上述したように、古代から中世にかけて設置した山林を意味する漢字ですので、国字であることにも納得がいくと思います。
杣のつく言葉
杣は植物ではないので、ここでは、杣のつく言葉を集めてみました。
言葉 | 意味 |
---|---|
そま‐いた【杣板】 | 杣山から木造こづくりして出す板。 |
そま‐いり【杣入り】 | 樹木を伐るために杣山に入ること。 |
そま‐いれ【杣入れ】 | 杣山に斧を入れて杣木を伐採すること。 |
そま‐おしき【杣折敷】 | (その飛ぶ姿が折敷に似ているからいう)ムササビの異称。 |
そま‐がわ【杣川】 | 杣木を流し下す川。 |
そま‐ぎ【杣木】 | ①杣山に生えている木。 ②杣山から伐り出した材木。そま。 |
そま‐くだし【杣下し】 | 杣木をいかだに組んで川に流し下すこと。 |
そま‐ごや【杣小屋】 | きこり小屋。 |
そま‐だくみ【杣匠】 | (→)「そまびと」に同じ。 |
そま‐だし【杣出し】 | 材木を杣山から伐り出すこと。 |
そま‐た・つ【杣立つ】 | 杣人が住む杣小屋を立てる。
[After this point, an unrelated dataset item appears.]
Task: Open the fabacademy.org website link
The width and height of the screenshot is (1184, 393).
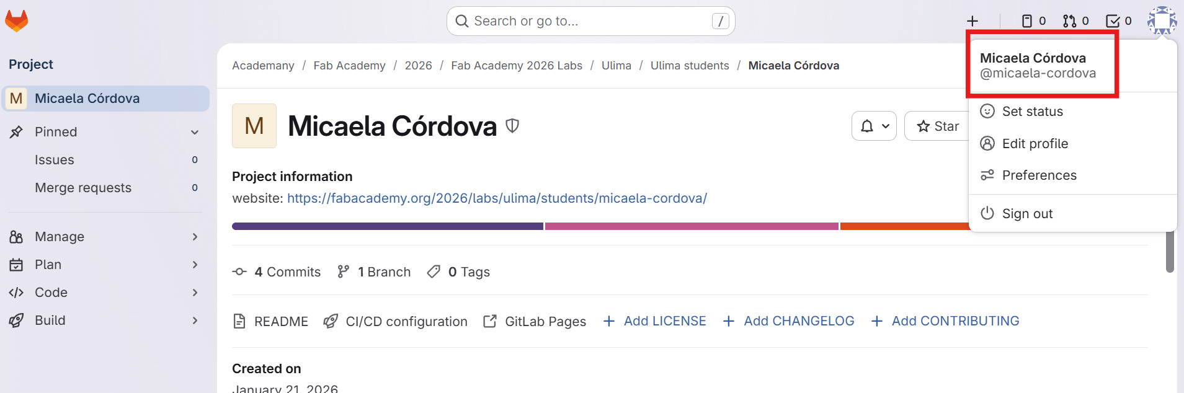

また、杣木を伐り出す。 |
そま‐づくり【杣造り】 | ①杣木を養い育てること。 ②杣木を所用の材につくること。そまつくり。 |
そま‐はん【杣判】 | 杣木を伐る際、その伐木に刻む自家の木印きじるし。木判。判立て。切判。 |
そま‐びと【杣人】 | 杣木を伐り出すことを業とする人。きこり。そまうど。そまだくみ。 |
そま‐ふ【杣夫】 | 伐木・造材に従事する林業労働者の旧称。そま。 |
そま‐みち【杣道】 | きこりの通る細くけわしい山道。 |
参考:広辞苑
杣のつく言葉はたくさんありますが、ほとんどの言葉を知らないですね~。
皆さんは、どの位わかりますかね?
前述の意味で示した「杣」に立ち入ることを示した言葉がほとんどです。
既に示した、「杣人」の他にも、「杣匠」「杣夫」なんていう同義語もあります。
杣道は、杣人即ち、きこりの通る「細くて険しい山道」を指しているんですね。
木へんに山で「杣」の苗字
この「杣」という漢字は人名漢字ではありません。
ですので、「杣」のつく苗字の話をします。
木へんに山と書く杣という一文字の苗字は存在するのでしょうか?
【名字】杣
【読み】そま
【全国順位】 12,643位
【全国人数】 およそ490人
参考資料 名字由来net
「杣」さんは、全国順位は 12,641位で、全国の人数は、およそ490人です。
全国で490人というと、「たった」という形容詞を付けてもいいんじゃないかと思う位少ないですよね。
ハンコを調達するのが大変ではないでしょうかね。
名字の由来は、上述したように「木こり」の意なんですね。
近年、全国に分布しますが、福岡県や岩手県に多数みられるようです。
都道府県別に見た人数のベスト5です。
- 福岡県 およそ90人
- 岩手県 およそ70人
- 大阪府 およそ60人
- 兵庫県 およそ60人
- 東京都 およそ30人
参考資料 名字由来net
杣に別の漢字を付けた苗字としては、寺杣(てらそま)、杣木(そまき)、杣友(そまとも)、杣取(そまとり、そまどり)などがありました。
苗字 | 読み | 全国順位 | 全国人数 |
---|---|---|---|
寺杣 | てらそま | 12,906位 | およそ470人 |
杣木 | そまき | 14,476位 | およそ390人 |
杣友 | そまとも | 18,536位 | およそ260人 |
杣取 | そまとり、そまどり | 63,846位 | およそ20人 |
杣友という苗字が2万番弱で少ないと思っていたら、最後の「杣取」が順位6万3千番台、人数が20人という圧倒的な少数民族でした!
木へんなのに植物を指さない漢字たち
この章では、杣と同様、木へんの漢字なのに植物を指さない漢字について見ていきます。
それらの漢字は、「梮」「櫛」「樋」の三つあります。それらの漢字について簡単に触れましょう。
木へんに局の「梮」です。
音訓は、「キョク」「コク」「ぜん」「かんじき」です。意味は次の通りです。
梮には3つの意味がありますね。「食事をするときの膳」や「かんじき」(60爺の中では雪の中で吐くやつだと思っていました)や土をかついで運ぶ道具とありますが、いずれも、なじみがないですなア!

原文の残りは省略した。